Science fiction isn’t dying, dead or going anywhere.

I don’t believe that this is the case, at all: science fiction is a genre that has been seen to present some utterly fantastic and relevant stories for readers, addressing concerns of the present day in a twisted context. Looking beyond the artificial walls that genre terms provide, it’s likely that the stories that we grew up with are likely going to change a bit: the random adventure in a space ship with strange aliens and laser guns might not be quite as common in the wider genre world, but they’re likely to be replaced by stories that offer far different visions and interpretations of the future, by simple virtue of being written and created in the present day. ‘Real life’ is rapidly becoming something out of a science fiction novel, with hand-held computers, global positioning sensors and advances in all sorts of other technologies.

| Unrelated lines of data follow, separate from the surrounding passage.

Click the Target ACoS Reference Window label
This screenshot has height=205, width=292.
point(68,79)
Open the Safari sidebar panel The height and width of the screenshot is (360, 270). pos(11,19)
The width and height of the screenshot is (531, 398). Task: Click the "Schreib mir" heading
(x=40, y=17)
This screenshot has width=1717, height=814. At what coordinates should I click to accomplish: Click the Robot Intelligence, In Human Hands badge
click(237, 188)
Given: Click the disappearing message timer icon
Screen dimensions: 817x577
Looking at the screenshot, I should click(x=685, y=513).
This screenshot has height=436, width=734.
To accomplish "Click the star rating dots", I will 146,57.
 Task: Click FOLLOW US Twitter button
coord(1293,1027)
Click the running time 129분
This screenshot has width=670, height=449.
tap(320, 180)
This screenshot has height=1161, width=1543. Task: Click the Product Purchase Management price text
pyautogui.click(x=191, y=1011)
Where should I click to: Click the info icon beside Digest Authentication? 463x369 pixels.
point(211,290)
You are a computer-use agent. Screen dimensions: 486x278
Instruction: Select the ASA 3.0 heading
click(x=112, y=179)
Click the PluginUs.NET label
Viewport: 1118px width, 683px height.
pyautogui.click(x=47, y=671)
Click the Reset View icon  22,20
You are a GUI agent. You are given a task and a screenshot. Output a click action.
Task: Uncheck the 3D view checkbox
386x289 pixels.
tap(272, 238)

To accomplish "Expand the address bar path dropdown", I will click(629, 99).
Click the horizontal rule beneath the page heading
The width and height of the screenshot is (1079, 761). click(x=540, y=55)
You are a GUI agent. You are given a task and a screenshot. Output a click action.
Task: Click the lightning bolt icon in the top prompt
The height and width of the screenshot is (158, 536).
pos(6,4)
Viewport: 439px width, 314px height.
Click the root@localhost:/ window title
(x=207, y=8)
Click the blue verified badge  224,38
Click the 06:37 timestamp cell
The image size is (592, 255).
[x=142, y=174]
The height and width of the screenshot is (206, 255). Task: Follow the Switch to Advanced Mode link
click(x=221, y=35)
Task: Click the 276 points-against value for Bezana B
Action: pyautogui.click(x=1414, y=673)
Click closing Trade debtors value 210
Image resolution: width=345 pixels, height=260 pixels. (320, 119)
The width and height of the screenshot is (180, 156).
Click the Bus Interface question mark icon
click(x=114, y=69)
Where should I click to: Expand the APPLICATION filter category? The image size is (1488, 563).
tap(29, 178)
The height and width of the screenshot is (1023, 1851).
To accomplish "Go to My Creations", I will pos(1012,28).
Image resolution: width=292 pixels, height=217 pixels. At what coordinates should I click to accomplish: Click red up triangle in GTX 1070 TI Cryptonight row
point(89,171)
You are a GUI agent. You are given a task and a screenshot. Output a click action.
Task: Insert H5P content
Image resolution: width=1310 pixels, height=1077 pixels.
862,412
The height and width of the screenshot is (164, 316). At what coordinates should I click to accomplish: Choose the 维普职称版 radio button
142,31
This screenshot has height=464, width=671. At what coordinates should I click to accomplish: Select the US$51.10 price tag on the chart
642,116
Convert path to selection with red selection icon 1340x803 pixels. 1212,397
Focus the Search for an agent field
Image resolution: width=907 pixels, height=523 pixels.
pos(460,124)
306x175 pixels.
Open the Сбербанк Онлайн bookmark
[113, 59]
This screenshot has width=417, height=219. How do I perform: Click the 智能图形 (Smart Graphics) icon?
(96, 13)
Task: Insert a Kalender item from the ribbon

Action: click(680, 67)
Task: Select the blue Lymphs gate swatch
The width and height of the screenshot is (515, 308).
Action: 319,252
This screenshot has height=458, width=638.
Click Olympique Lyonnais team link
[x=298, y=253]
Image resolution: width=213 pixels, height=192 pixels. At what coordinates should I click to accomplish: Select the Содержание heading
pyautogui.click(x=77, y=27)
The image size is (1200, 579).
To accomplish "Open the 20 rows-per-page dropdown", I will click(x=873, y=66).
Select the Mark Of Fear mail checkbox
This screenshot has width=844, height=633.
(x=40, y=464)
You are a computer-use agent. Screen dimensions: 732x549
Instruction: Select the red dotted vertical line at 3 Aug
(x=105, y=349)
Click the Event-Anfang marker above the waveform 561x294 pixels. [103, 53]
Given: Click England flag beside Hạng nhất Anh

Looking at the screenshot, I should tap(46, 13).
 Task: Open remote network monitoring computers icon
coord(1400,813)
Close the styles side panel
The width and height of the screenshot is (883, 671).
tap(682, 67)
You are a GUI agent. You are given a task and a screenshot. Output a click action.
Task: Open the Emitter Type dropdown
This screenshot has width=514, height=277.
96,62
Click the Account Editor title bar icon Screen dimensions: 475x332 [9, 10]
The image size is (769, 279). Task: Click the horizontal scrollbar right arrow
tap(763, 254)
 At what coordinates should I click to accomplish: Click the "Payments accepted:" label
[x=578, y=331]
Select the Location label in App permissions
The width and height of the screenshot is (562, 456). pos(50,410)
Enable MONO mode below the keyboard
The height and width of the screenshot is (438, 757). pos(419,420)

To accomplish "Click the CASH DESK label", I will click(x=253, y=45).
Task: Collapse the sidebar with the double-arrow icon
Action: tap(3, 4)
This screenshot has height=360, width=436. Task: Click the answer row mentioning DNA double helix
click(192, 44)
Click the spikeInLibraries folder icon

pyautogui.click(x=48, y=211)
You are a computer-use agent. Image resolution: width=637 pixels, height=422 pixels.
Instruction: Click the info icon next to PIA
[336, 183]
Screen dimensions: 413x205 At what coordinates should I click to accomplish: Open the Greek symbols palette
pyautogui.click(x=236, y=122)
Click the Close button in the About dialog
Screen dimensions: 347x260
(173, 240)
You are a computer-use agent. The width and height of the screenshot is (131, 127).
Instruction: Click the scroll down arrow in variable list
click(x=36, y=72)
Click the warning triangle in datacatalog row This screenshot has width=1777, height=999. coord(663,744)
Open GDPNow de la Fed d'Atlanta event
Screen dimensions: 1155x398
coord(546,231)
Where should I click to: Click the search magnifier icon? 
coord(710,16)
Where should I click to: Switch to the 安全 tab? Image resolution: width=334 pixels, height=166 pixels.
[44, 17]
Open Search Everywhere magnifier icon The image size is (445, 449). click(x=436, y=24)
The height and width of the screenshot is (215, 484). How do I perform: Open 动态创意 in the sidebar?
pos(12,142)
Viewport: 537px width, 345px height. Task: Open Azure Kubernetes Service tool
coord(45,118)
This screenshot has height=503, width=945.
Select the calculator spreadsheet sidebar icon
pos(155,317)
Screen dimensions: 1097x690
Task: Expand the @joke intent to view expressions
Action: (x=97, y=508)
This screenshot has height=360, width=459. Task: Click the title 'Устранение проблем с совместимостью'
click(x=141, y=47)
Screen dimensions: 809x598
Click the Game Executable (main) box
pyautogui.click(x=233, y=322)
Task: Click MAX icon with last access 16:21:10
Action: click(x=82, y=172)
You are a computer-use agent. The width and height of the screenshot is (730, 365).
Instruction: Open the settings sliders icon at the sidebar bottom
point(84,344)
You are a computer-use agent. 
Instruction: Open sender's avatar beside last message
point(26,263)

While some of the subject matter is changing, so to is the mediums that we can see the genre, and by this virtue alone, science fiction and fantasy is a genre that is here to stay, simply because it is a resilient genre that can fill numerous forms. Life itself spreads and survives on numbers, so to does the speculative fiction genres, where massive franchises of video games, movies and tie-in fiction enthralled millions of fans each day, generating excitement at the box office, blogs and conventions, where people look to the next really cool thing that they can take in. In its popularity, it is already bleeding into the mainstream consciousness through any number of forms. At this point, do mainstream literary awards matter for the genre as a whole, or signal some form of mainstream acceptance of the genre? I doubt it.